It’s not that the ‘content’ embodied in the various digital copies lacks “value”, so much as it lacks any justifiable ‘price’.
The copy cost essentially $0 to make, so any price you assign — even 1 cent — inevitably ends up looking like a really drastic markup that nobody much sees a point in paying.
Digital media are just so damned easy to copy
Back in the analog era, people didn’t have these kinds of problems because third or fourth generation copies were pretty degraded and unusable. But as I said before, in the digital domain, ‘copies’ are exactly like ‘originals’, such that thousandth-generation ‘copy’ would (in principle) retain total fidelity to the original. (Barring, of course, damage to any of the copies in between.)

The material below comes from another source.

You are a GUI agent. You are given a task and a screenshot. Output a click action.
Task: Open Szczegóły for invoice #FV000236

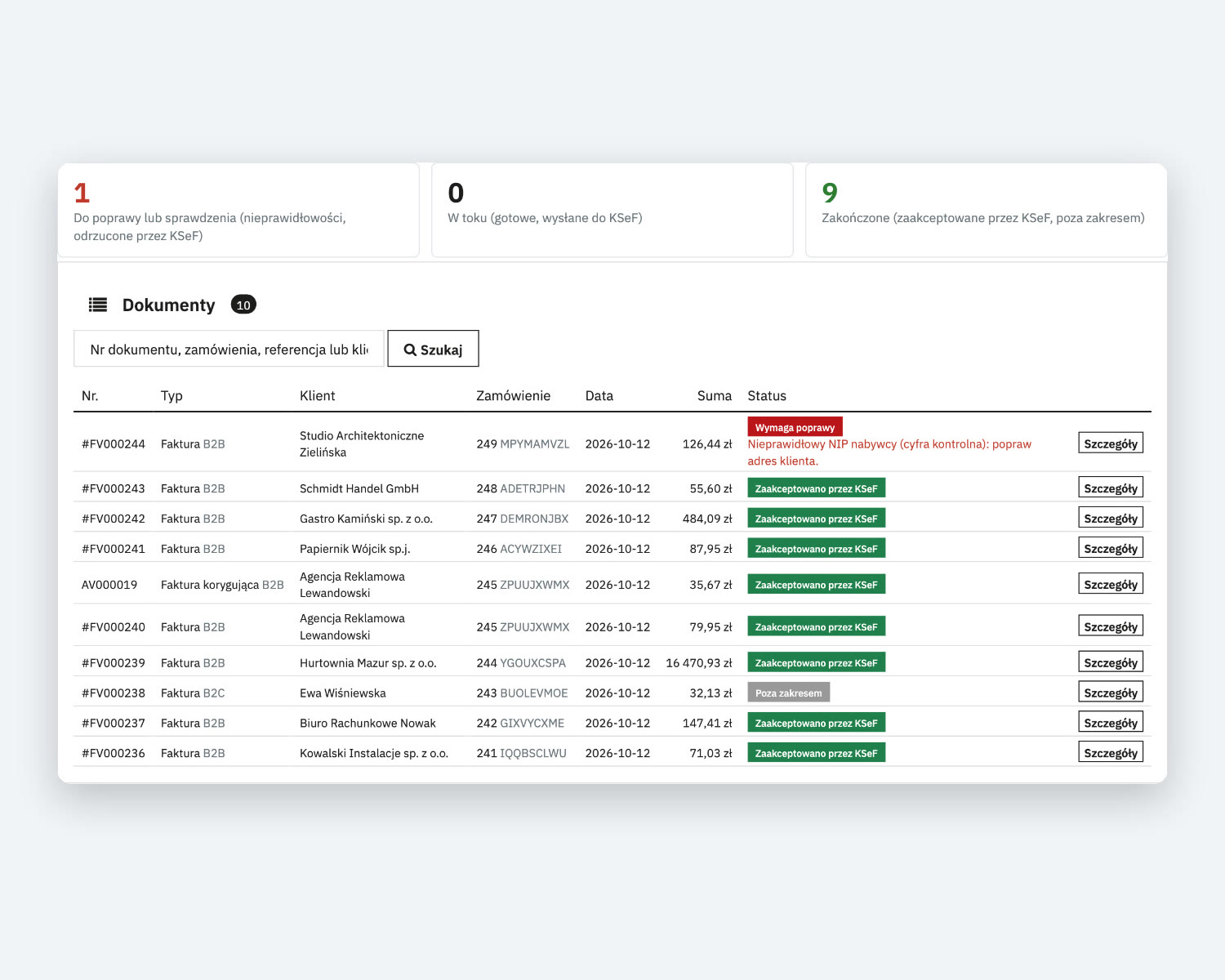click(1111, 752)
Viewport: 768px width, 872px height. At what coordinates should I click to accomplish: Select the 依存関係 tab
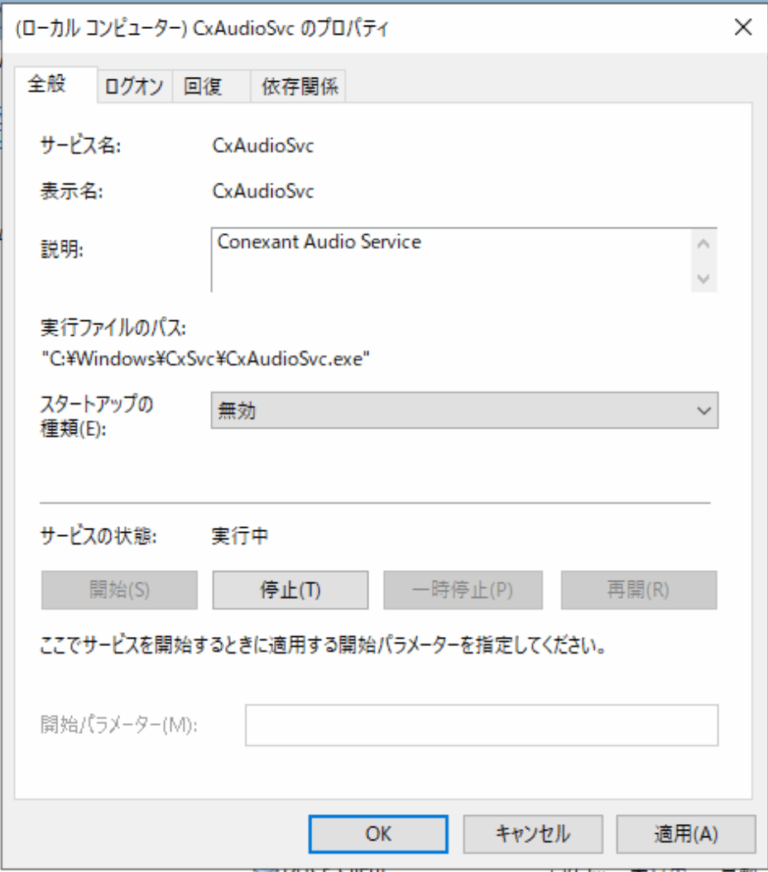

Enter DRM — making digital media ‘imitate’ analog media, such that a particular digital ‘copy’ is ‘welded’ to a particular physical location. This is extremely clunky, and — rightly — pisses everybody off. It limits interoperability, portability, and basically only ‘duplicates’ the cumbersome disadvantages of analog media while lacking even the portability of being able to play an analog cassette-tape on multiple machines.
Nobody likes DRM — at least, nobody in their right mind.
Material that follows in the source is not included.